-- DATA PROVIDED follows --
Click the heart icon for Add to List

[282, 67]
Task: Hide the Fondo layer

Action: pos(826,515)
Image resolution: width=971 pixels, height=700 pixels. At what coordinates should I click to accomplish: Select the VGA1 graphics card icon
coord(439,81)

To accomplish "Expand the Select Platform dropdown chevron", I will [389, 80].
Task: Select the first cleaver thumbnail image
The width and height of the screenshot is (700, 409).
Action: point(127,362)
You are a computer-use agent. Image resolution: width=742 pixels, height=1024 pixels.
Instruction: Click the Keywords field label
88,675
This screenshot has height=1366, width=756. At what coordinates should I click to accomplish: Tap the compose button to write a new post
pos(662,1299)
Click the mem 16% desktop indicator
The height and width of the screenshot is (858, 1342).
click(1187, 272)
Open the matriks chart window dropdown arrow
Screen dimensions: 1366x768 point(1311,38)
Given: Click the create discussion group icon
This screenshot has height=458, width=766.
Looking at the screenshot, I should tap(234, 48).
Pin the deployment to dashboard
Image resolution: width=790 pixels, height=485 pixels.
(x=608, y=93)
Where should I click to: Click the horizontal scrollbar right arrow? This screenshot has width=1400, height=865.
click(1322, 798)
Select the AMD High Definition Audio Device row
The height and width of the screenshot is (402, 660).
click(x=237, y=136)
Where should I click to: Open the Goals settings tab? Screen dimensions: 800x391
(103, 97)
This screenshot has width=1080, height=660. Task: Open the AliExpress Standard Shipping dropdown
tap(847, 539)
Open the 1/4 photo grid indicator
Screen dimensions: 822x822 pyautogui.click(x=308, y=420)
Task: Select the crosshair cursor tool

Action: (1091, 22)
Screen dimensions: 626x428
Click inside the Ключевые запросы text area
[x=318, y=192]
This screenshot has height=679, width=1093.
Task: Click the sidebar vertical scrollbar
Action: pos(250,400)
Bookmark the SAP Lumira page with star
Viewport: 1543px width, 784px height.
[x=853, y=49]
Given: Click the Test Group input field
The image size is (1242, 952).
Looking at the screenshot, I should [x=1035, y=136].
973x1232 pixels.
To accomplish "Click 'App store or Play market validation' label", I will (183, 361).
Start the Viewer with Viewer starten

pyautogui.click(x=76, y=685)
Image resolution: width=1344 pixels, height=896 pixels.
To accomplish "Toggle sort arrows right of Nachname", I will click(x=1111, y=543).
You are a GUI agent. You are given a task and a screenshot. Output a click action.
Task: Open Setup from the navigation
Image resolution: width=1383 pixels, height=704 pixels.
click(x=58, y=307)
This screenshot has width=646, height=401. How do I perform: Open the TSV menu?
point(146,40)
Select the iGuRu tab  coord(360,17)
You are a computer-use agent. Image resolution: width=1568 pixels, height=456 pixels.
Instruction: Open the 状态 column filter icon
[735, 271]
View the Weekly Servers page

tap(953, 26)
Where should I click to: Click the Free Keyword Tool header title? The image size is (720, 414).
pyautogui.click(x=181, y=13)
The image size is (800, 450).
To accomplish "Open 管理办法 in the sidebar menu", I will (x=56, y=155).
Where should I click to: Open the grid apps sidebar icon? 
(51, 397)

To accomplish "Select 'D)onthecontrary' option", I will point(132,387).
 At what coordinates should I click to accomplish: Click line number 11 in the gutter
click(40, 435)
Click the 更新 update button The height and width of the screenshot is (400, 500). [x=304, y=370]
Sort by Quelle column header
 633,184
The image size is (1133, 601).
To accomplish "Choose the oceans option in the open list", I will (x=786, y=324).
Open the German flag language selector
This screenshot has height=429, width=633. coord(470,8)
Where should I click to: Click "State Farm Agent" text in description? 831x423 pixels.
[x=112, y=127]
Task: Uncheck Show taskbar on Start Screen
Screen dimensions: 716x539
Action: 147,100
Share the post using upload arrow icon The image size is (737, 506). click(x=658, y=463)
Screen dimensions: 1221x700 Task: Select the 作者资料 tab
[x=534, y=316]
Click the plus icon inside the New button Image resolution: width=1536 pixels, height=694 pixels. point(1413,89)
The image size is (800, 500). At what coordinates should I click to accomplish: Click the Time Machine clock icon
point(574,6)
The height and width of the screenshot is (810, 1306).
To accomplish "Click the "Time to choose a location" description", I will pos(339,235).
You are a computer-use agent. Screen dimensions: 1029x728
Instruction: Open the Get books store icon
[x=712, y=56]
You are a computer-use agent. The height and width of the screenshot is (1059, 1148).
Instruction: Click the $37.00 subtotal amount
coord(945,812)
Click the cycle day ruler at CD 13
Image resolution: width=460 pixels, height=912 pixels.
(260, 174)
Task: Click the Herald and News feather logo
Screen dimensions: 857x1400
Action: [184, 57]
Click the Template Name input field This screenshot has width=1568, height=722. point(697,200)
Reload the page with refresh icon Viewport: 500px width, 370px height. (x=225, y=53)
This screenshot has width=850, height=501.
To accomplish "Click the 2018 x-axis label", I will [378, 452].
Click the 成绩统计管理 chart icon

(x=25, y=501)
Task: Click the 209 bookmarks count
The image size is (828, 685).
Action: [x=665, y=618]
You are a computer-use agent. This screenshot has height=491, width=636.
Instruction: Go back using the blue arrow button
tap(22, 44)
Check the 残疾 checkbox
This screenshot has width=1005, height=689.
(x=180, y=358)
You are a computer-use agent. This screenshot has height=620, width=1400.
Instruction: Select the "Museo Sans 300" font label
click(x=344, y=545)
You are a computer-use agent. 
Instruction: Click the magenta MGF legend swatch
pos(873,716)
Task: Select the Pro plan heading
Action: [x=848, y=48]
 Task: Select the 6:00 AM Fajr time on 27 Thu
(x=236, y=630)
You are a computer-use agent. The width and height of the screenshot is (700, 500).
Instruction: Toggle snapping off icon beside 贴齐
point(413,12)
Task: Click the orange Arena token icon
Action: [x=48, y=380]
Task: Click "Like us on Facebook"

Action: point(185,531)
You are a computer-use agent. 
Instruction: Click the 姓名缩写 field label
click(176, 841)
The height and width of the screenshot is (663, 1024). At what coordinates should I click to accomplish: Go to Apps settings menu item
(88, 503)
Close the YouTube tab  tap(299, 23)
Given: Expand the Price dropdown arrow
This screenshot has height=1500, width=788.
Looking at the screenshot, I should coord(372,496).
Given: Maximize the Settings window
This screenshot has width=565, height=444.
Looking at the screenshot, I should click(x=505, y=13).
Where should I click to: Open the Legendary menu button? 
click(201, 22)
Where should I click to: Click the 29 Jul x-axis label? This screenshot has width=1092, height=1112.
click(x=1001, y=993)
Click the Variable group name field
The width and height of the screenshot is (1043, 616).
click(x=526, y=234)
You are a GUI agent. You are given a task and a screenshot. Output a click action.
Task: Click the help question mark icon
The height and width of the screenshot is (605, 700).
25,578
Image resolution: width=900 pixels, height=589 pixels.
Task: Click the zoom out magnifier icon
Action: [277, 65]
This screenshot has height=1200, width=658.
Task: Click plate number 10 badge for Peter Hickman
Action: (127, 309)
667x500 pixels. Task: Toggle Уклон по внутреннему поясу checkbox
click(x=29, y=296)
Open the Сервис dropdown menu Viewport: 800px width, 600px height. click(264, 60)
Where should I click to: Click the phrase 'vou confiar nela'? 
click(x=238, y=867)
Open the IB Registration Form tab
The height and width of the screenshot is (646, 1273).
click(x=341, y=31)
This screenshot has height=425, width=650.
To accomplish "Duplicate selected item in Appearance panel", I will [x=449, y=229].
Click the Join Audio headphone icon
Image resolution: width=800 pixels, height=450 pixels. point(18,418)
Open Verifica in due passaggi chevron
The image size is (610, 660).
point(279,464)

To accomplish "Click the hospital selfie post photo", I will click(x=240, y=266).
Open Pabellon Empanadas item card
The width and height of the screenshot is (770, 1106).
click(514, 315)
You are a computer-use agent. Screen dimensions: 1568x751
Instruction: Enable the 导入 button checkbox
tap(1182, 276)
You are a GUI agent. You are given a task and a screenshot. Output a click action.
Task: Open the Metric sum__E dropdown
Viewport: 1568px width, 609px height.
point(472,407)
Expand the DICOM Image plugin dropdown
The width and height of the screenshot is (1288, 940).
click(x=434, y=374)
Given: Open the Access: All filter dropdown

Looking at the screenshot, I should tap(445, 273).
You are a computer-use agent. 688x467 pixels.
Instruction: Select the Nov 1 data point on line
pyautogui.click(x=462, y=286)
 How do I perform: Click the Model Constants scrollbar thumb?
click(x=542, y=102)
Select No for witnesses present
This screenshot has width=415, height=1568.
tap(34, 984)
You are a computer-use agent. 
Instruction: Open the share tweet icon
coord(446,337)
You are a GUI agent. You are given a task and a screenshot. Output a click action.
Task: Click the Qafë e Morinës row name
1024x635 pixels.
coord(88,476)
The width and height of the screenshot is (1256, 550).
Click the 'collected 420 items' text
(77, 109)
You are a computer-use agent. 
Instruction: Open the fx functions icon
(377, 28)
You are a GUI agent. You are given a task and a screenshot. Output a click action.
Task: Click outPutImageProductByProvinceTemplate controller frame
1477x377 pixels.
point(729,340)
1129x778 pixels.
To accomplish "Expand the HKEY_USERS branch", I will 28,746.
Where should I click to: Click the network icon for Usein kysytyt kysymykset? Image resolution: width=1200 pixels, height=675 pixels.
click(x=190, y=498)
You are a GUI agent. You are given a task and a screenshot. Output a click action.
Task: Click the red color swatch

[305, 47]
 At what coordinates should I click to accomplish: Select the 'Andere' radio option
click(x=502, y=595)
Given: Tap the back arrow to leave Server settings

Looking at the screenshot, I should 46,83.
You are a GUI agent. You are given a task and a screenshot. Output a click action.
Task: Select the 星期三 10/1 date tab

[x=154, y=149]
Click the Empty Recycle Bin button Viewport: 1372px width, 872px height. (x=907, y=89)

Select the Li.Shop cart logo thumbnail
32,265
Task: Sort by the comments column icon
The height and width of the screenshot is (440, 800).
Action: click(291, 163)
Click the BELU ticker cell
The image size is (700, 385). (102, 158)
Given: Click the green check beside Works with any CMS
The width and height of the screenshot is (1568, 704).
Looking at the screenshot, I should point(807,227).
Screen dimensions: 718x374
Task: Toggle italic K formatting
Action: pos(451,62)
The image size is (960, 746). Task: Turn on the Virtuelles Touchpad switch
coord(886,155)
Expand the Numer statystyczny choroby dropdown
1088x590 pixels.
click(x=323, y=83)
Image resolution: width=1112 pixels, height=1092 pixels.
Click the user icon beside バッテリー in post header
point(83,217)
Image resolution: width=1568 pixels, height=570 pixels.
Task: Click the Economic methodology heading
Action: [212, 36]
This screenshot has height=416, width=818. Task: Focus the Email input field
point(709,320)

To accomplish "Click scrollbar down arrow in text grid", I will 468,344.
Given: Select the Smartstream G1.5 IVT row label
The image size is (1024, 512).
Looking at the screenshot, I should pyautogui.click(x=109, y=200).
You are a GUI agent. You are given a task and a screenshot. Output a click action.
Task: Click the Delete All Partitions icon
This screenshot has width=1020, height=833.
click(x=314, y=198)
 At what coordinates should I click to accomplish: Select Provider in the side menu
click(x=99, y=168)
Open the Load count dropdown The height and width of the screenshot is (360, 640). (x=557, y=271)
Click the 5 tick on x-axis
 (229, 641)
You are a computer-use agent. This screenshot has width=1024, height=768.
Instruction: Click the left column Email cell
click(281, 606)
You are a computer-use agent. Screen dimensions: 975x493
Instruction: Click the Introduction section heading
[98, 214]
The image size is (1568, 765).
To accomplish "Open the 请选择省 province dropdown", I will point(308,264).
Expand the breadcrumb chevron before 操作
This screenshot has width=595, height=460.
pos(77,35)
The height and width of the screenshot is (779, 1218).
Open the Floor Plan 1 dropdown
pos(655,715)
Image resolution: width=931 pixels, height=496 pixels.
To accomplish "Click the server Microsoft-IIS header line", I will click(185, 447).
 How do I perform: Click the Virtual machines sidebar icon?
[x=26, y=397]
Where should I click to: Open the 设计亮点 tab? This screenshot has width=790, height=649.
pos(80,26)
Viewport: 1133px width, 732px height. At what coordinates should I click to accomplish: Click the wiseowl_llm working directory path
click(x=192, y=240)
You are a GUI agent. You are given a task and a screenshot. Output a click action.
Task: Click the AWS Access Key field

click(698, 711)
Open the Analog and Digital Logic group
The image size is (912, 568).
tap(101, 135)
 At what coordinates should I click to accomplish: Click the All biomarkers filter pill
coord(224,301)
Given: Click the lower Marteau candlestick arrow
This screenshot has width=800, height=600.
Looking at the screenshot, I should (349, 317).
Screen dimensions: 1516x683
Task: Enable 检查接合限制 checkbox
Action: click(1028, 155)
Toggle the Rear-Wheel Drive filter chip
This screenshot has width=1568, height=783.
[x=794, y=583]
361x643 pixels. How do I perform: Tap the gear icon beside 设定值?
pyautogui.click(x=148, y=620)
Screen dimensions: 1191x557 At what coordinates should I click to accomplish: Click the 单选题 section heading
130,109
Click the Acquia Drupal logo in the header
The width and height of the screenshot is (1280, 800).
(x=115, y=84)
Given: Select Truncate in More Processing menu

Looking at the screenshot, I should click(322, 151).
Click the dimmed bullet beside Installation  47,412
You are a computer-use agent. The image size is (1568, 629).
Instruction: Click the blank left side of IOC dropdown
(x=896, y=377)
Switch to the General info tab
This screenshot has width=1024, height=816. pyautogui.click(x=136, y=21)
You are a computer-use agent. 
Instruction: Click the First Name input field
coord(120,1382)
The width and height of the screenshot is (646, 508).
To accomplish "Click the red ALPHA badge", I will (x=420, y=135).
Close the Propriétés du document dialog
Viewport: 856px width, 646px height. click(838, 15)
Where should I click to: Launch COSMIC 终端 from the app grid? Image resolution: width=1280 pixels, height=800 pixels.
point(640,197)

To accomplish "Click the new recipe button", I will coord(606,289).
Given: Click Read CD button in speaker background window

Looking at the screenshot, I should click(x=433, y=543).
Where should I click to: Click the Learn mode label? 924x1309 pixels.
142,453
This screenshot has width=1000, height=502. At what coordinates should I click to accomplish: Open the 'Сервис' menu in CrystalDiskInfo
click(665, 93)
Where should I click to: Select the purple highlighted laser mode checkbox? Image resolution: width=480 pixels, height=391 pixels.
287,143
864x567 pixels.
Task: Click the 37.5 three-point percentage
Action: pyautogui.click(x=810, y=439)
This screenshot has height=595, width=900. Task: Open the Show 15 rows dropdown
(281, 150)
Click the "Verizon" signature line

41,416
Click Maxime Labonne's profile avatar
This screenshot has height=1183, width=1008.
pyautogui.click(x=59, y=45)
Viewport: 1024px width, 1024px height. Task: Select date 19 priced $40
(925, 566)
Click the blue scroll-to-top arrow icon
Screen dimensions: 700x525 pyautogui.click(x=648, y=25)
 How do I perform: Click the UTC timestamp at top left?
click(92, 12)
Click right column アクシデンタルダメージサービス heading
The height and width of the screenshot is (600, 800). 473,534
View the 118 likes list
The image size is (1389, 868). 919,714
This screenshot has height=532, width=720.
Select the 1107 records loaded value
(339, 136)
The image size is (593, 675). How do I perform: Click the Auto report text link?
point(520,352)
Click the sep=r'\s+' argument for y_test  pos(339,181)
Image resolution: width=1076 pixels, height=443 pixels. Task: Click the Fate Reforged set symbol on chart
-- DATA PROVIDED concluded --
*WHAT NEEDS TO BE DONE*. Filter the data above, keeping only lines that include the string "count".

*ANSWER TO THIS EXERCISE*.
Task: Click the 209 bookmarks count
Open the Load count dropdown The height and width of the screenshot is (360, 640). (x=557, y=271)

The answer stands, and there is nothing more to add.